Divagaciones sobre el sujeto

09:30 am. Último día hábil del mes y el sujeto llega a la oficina con la mirada gacha y arrastrando los pies. Luce cansado y abatido, como si su famélica estampa tuviera que remolcar inmensos y antiguos palafitos por un océano denso y feroz.
No se lo diría ni a su madre y sin embargo, ¡es tan evidente! Tiene miedo. Se le ve en los ojos escurridizos, en las manos inquietas, en el hilo de voz que apenas logra sacar. No lleva más de 3 meses en el puesto de jefe y ya tiene que enfrentar una prueba sumamente complicada.

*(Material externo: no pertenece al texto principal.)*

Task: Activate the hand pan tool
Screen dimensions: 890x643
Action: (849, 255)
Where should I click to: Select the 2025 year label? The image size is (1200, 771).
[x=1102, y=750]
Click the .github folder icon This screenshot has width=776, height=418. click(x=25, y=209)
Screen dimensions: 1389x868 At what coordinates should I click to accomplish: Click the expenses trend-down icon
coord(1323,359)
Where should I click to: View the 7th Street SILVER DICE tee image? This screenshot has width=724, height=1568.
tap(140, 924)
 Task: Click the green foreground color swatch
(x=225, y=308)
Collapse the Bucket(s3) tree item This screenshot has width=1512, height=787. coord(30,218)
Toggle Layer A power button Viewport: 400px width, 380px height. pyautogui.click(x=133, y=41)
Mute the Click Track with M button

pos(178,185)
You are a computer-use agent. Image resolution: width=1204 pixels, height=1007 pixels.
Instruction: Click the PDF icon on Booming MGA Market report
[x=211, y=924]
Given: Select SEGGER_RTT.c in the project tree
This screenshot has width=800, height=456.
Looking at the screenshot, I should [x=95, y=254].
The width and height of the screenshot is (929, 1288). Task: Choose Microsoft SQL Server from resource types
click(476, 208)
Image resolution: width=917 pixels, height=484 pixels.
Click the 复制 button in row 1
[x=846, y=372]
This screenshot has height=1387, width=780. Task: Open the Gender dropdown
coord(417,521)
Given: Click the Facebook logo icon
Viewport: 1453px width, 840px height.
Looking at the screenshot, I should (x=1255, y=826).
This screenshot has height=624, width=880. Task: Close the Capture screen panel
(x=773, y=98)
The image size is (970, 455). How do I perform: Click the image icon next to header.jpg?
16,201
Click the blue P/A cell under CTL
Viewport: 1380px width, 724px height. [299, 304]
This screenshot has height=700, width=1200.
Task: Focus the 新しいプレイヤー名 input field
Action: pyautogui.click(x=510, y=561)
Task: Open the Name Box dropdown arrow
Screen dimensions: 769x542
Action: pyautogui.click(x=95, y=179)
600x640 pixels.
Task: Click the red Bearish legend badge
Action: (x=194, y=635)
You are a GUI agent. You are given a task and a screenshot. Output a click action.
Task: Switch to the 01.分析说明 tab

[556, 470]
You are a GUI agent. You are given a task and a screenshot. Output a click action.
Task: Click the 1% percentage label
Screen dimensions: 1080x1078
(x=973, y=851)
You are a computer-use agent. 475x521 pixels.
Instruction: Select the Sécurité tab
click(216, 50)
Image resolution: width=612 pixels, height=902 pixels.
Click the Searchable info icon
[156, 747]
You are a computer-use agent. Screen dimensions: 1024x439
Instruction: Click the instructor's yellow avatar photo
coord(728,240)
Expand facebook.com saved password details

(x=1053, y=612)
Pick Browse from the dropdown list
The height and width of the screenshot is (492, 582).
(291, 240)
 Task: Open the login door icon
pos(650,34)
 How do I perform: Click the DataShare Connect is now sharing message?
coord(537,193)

Sintiendo el sabor amargo que deja la mediocridad, el sujeto se arma de valor y da prisa al mal paso. Tiene que notificar de sus despidos a dos subordinadas. La decisión fue suya, pero sabe que no es una medida profesional, que responde más bien a prejuicios, a viejas rencillas personales, a tozudez y porfía.
Camina hacia la fatal reunión como si fuera al patíbulo, mientras recuerda las discusiones previas, las fuertes diferencias, las veces en que tuvo que callarse por no tener respuestas, por no saber dar argumentos, las que tuvo que disculparse por excederse en su rol. Porque de autoridad a prepotencia, un paso. Y es un paso que él no va a desandar.
El trámite toma casi una hora. Las dos chicas se van. La oficina queda sumida en un silencio absoluto, roto solamente por el incesante toc toc de los teclados. El sujeto no mira a nadie hasta mucho rato, el suficiente como para ocultar la sensación de equívoco que no se fue cuando sus dos enemigas abandonaron su pequeño gobierno. Con el pesar instalado como un tatuaje en su frente, intenta hacer de este martes un día más, aunque sabe que esa noche no conciliará el sueño con la facilidad de siempre. Porque no hay peor soberbia que no admitirse los propios errores.